### Action item
Beginning with the line below that contains "Select the filename text _E2M4883.CR2" and ending with the line that contains "This screenshot has width=945, height=752.", copy every line exactly. Copy nothing else.

Top of Information

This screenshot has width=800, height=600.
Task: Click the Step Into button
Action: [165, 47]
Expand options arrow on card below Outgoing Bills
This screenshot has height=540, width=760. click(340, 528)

Bottom of Information
Top of Information

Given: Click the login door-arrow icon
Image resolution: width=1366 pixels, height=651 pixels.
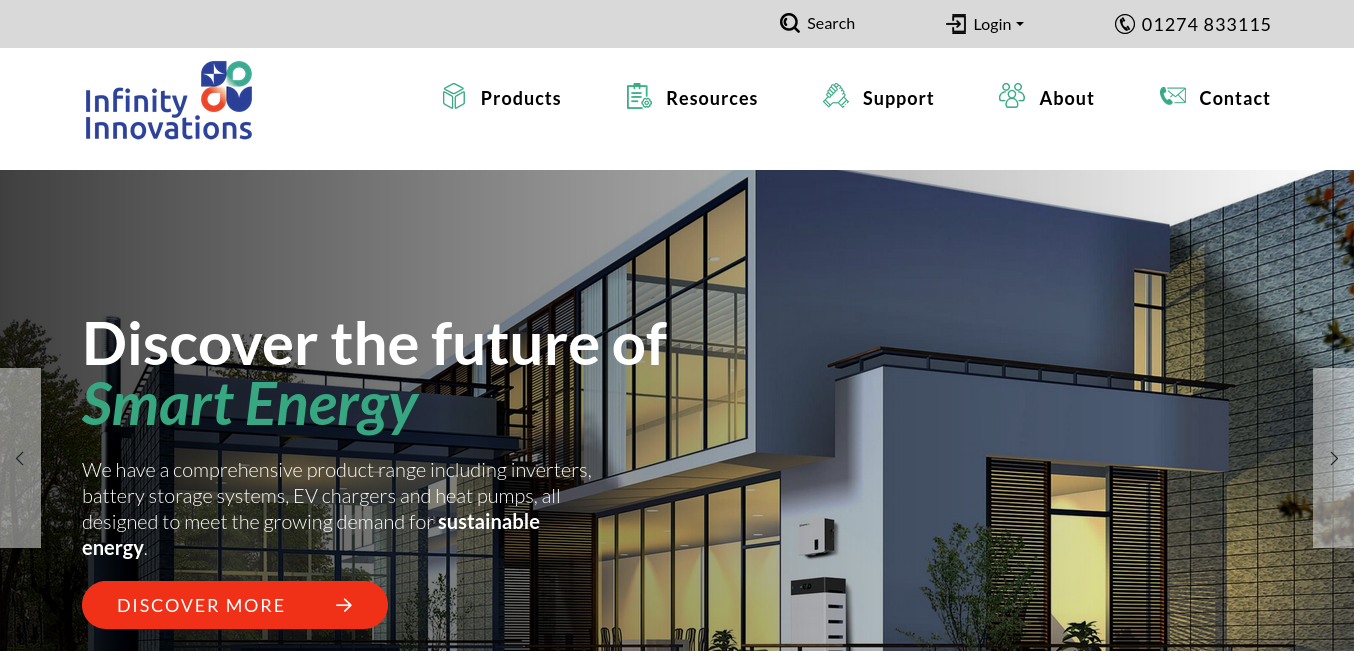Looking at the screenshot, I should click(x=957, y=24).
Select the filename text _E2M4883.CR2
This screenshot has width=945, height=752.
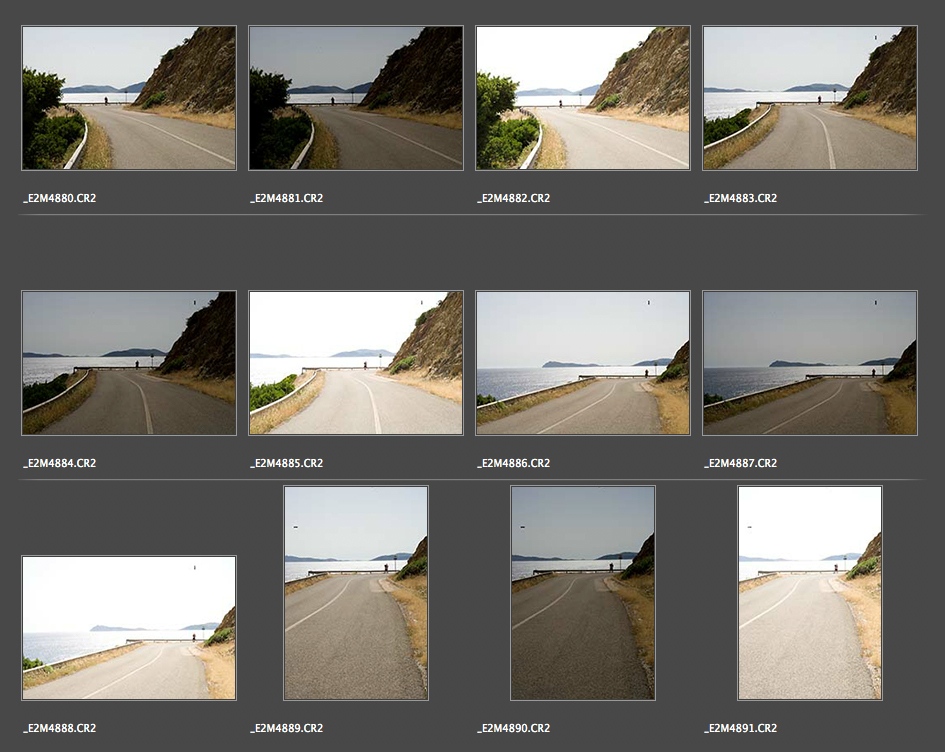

Bottom of Information
Top of Information

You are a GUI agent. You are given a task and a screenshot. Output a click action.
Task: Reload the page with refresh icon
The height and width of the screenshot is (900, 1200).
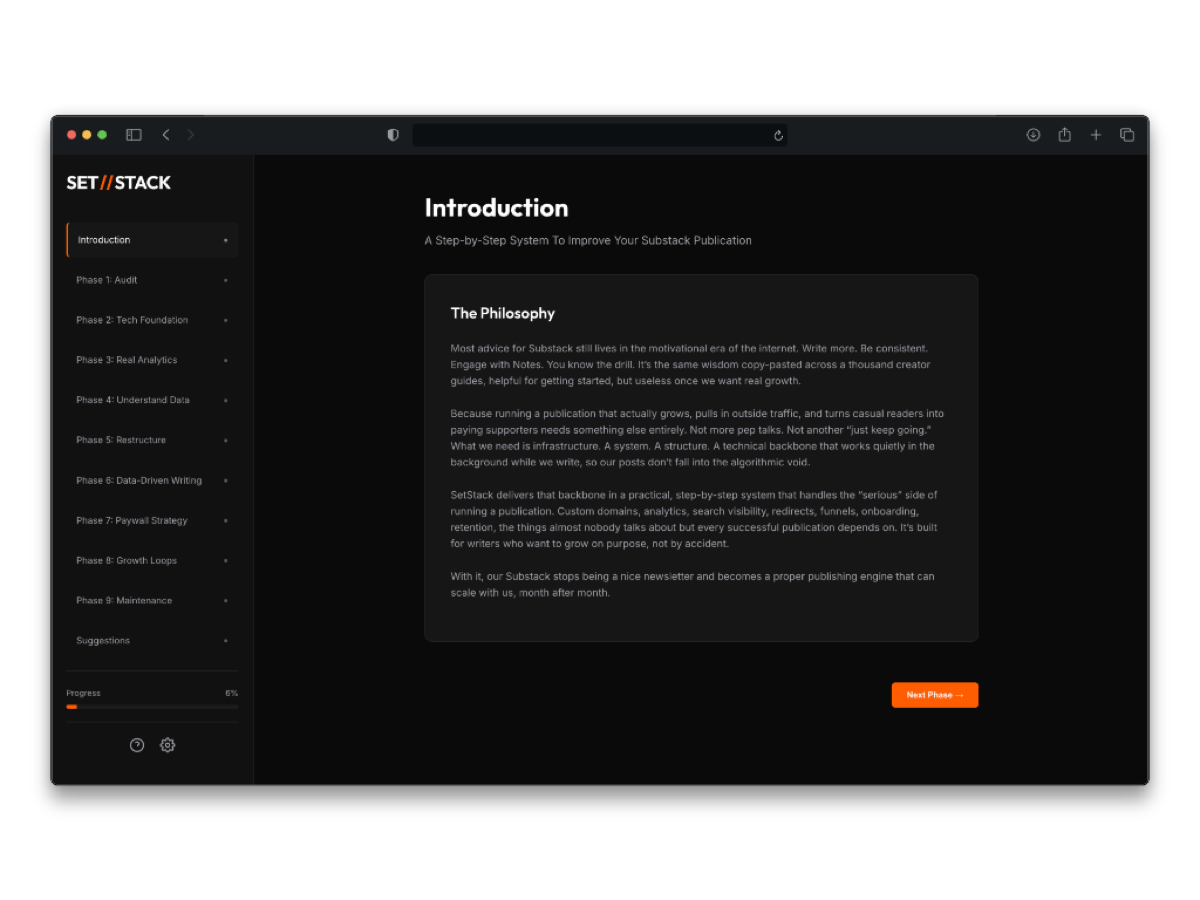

Bottom of Information

### The completed task
Select the filename text _E2M4883.CR2
This screenshot has width=945, height=752.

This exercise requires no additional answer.